Thank you all for the interest. However the responses so far are an fine example of the problem. People look at the question and pick the one that make the most sense to them. We really need some science here. Has anyone done or know someone that has done experiments that would lead us to a resolution. Even though it SEEMS logical that a person would stay warmer in a completely dry wetsuit or in a wetsuit with an unchanging thin layer of water; some of the experts we talked with say that may not be the case.
One expert says this: "that increasing your fluid volume will increase your total volume and thus your thermal inertia (stability). It is theoretically possible for a suit with good seals to allow in a relatively small volume that could be more or less preserved (or at least, convective losses minimized). This, conceptually at least, is similar to increasing your total volume. It is not that you would warm the water in the suit higher than skin temperature, but that you would slow the rate of skin temperature decline. The trick is that it would take a very good suit to make this combination work."
So again. Does anyone have the studies to help those who write the curriculum be sure of one way or the other.
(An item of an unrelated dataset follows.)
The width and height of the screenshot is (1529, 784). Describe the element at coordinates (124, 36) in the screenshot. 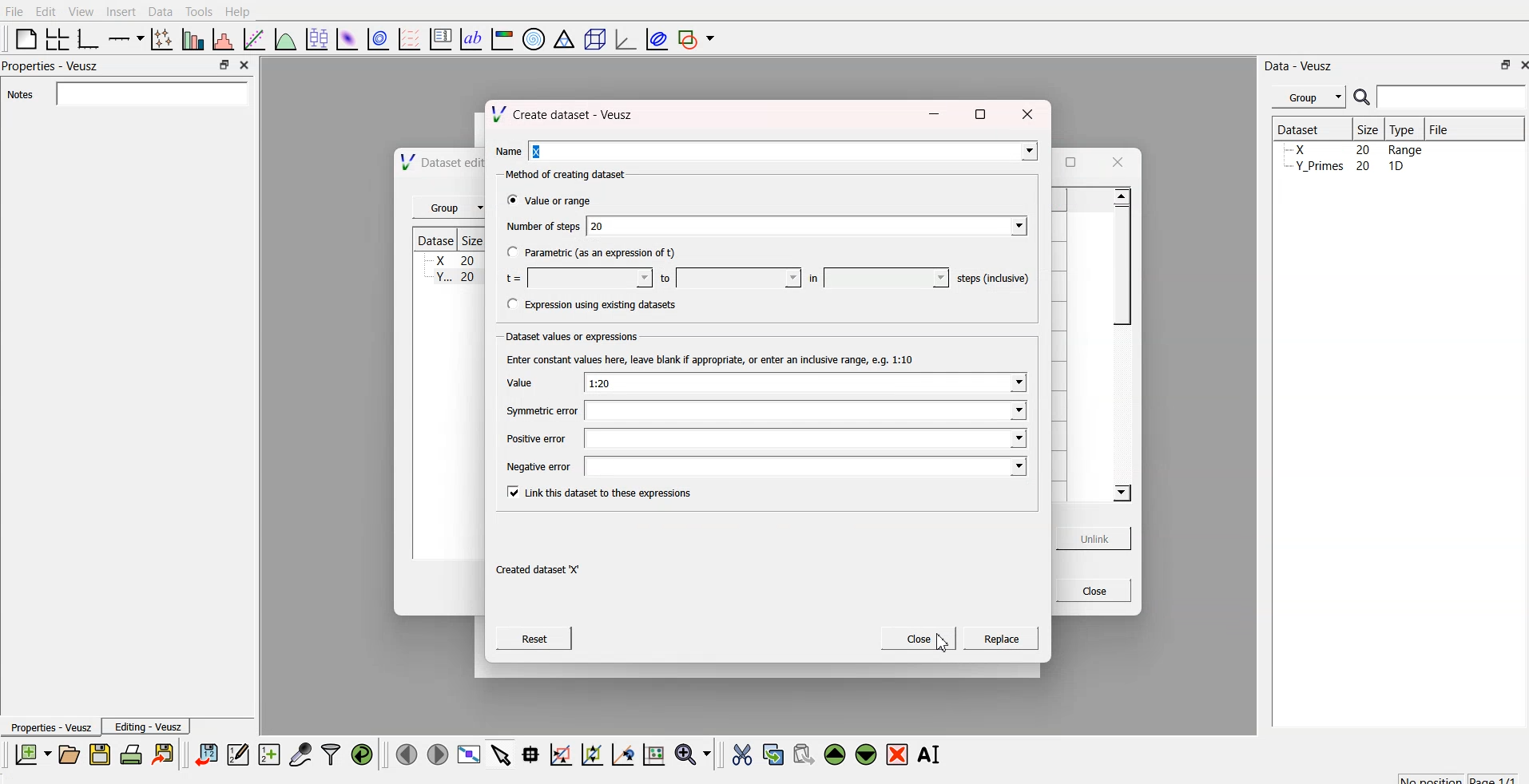

I see `plot on axis` at that location. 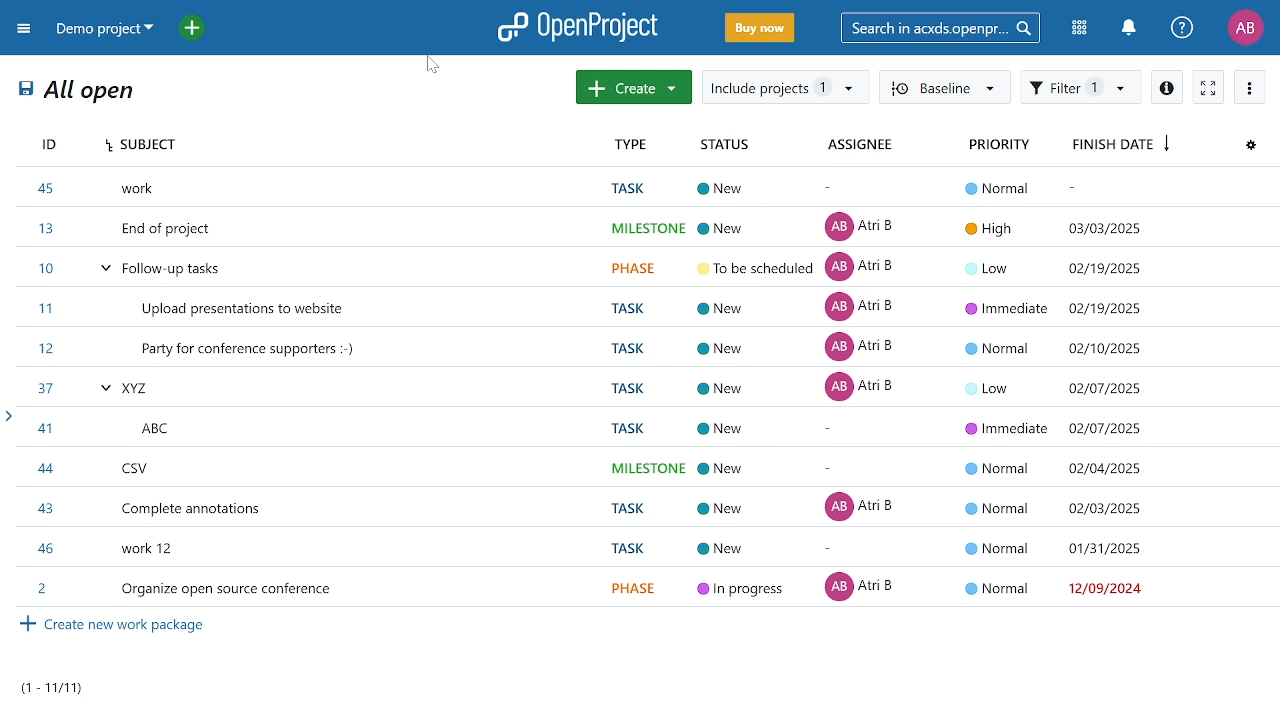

Maybe I'm not reading this well, but the expert you cite seems to be saying the opposite of what you think. Take a look at these sentences: "It is theoretically possible for a suit with good seals to allow in a relatively small volume that could be more or less preserved (or at least, convective losses minimized). This, conceptually at least, is similar to increasing your total volume. It is not that you would warm the water in the suit higher than skin temperature, but that you would slow the rate of skin temperature decline."
As I read it, it is saying that water is not good, and that the best you could do, in what is later called "a very good suit," is minimize the amount of water in so that the problem of heat loss through water is minimized. Your expert is NOT saying that in a wet suit, a thin layer of water keeps you warm.